A maioria das obras de Miguelanxo Prado revelam episódios carregados de ironia e sarcasmo ou uma intensa nostalgia. Em quase todas as histórias transmite-se uma intensa falta de fé na humanidade. As premissas, por sua vez, costumam oscilar entre a realidade e a ficção, contendo, por vezes, referência a outras obras literárias.

Mas O Pacto da Letargia destaca-se bastante dos livros anteriores em todos estes pontos – não só por ter diversos elementos fantásticos, mas também por ser bastante menos negativo para com a sociedade humana, apesar de apresentar elementos bastante corrosivos.

A narrativa começa por nos apresentar um pequeno grupo de pessoas numa floresta, realçando a beleza dos carvalhos num terreno que possuem, e aspirando a que os eucaliptos não toquem aquelas terras. Será exactamente este inocente episódio que irá provocar alterações imprevistas e mover toda a história.

Adormecidos para além dos tempos, puro e demónio, acordam em simultâneo conforme combinado. Algo teria mudado no equilíbrio dos humanos com a natureza. Mas o que será esse algo? A fada que é responsável por acompanhar o pacto estabelecido entre puros e demónios desconhece o acontecimento.

Simultaneamente, um jovem historiador descobre o caderno de um antigo professor universitário, repleto de runas – runas semelhantes às que descobre nos carvalhos da propriedade. Por esse motivo se decide a visitar o professor, ainda que o responsável do centro universitário o tente demover de tal encontro.
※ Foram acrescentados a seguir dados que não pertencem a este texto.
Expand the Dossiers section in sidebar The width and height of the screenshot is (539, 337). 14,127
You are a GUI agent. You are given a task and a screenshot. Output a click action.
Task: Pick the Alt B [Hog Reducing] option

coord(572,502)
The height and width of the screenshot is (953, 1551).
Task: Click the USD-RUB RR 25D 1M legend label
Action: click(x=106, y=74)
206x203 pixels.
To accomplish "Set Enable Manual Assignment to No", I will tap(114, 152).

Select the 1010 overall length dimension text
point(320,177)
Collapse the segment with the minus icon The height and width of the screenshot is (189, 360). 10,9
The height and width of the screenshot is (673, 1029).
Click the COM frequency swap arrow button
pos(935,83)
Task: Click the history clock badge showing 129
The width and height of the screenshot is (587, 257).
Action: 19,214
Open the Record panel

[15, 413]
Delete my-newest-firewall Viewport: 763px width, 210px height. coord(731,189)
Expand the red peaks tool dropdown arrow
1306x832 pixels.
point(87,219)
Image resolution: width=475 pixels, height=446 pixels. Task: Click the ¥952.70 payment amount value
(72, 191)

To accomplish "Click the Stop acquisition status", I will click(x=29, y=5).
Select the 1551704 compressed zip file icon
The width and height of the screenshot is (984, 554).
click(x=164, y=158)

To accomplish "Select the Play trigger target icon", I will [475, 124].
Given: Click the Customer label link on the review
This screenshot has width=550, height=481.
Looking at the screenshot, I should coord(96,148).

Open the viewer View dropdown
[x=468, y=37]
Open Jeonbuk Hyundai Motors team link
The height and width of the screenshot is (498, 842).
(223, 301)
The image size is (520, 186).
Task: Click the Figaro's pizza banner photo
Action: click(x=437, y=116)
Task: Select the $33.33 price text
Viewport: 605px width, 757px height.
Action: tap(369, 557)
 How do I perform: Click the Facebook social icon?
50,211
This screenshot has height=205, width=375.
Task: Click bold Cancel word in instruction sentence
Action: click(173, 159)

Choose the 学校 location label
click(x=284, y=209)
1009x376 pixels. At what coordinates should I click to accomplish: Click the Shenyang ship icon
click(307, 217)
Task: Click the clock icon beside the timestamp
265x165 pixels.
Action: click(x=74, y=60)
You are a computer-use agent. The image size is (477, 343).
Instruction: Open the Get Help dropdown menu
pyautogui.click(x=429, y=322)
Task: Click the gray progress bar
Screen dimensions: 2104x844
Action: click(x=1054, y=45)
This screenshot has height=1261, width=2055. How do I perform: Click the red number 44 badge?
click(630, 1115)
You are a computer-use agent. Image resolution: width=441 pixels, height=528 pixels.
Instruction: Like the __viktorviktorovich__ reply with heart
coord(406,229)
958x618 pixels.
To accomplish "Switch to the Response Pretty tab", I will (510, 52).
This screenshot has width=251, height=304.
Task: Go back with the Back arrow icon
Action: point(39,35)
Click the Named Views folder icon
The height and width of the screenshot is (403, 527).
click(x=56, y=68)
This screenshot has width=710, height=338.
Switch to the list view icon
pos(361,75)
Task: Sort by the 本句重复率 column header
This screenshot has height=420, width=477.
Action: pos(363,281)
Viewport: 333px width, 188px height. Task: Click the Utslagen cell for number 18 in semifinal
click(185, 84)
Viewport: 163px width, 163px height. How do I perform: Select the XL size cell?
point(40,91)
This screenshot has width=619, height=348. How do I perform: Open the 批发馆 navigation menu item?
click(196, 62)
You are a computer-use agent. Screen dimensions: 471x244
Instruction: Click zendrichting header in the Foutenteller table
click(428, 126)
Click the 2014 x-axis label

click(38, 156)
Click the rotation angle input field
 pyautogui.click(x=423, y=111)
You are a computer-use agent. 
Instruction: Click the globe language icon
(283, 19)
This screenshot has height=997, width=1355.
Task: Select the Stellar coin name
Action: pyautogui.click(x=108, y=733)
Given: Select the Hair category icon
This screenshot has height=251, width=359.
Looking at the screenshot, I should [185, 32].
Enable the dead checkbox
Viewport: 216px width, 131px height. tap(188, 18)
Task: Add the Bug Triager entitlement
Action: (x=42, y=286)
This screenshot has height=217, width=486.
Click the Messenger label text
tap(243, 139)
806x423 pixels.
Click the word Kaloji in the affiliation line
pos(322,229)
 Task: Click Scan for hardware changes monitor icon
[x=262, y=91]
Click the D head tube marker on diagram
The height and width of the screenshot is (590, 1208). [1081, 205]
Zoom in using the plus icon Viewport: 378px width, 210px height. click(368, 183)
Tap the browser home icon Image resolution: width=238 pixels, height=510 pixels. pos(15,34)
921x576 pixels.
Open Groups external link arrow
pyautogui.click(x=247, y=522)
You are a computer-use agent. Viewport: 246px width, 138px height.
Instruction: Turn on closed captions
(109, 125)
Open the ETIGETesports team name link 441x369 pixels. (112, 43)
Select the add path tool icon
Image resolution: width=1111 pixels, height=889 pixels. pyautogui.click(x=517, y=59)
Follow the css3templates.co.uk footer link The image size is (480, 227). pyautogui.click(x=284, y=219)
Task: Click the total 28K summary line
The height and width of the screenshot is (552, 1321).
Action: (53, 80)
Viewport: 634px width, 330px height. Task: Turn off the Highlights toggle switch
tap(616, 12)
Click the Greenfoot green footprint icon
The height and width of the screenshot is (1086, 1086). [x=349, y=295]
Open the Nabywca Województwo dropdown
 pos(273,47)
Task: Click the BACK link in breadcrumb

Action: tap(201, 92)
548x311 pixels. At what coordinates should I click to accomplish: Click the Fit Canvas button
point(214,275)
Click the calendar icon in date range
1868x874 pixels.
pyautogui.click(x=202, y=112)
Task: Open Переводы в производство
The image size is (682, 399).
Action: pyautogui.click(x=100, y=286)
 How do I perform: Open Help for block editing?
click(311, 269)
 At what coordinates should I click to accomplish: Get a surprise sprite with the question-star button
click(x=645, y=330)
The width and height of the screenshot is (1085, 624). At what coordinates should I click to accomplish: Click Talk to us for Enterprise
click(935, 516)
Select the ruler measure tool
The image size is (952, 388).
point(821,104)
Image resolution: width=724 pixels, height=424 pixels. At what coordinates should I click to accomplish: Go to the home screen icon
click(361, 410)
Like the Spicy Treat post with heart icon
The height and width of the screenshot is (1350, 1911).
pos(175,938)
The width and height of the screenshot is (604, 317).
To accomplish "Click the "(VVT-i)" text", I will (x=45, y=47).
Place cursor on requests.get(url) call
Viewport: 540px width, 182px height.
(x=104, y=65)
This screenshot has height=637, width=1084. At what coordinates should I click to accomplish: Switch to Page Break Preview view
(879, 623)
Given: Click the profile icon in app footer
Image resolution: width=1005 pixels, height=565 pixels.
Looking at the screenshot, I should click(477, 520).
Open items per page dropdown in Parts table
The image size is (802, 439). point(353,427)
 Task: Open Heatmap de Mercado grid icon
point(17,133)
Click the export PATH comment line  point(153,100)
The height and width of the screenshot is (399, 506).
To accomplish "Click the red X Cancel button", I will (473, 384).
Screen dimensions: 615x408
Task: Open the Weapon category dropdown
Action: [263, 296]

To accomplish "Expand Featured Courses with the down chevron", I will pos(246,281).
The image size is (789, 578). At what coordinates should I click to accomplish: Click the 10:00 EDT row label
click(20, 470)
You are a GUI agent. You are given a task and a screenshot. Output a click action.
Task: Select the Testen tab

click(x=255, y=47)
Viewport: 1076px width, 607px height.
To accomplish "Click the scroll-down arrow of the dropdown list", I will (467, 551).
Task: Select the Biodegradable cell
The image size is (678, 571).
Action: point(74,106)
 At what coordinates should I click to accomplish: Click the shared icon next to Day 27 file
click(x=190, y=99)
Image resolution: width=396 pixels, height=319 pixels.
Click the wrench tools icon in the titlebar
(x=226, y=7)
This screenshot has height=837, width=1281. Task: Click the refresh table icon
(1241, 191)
As pistas levam-no a encontrar o puro e com ele tentar chegar a um importante triscelo antes do demónio – a obtenção deste objecto será essencial para garantir a sobrevivência da humanidade.

De teor bastante mais fantástico do que é usual no trabalho de Prado, O Pacto da Letargia confronta duas diferentes perspectivas da humanidade – a dos Puros que acreditam que, um dia, os seres humanos irão aprender a viver em equilíbrio com a natureza, e a dos Demónios que pretendem acelerar esse equilíbrio exterminando a humanidade. A perspectiva do Demónio aproxima-se do tom irónico que é usual noutras narrativas de Prado.

Em pano de fundo, comenta-se o mundo académico e a arqueologia. Sendo o mundo académico muito competitivo existe sempre quem opte por percursos menos honestos. Em relação à arqueologia, o autor opta por mostrar como algumas descobertas arqueológicas (não) são geridas, alimentando, pelo mercado negro, colecções nacionais e internacionais.

De narrativa mais positiva e mais desenvolvida do que noutros livros de Prado (ainda que Presas Fáceis também já tivesse uma história mais desenvolvida, mas de tom negro), O Pacto da Letargia cruza elementos mitológicos com a acção do homem na natureza, numa história de fortes elementos fantásticos.

O Pacto da Letargia foi publicado em Portugal pela Ala dos Livros.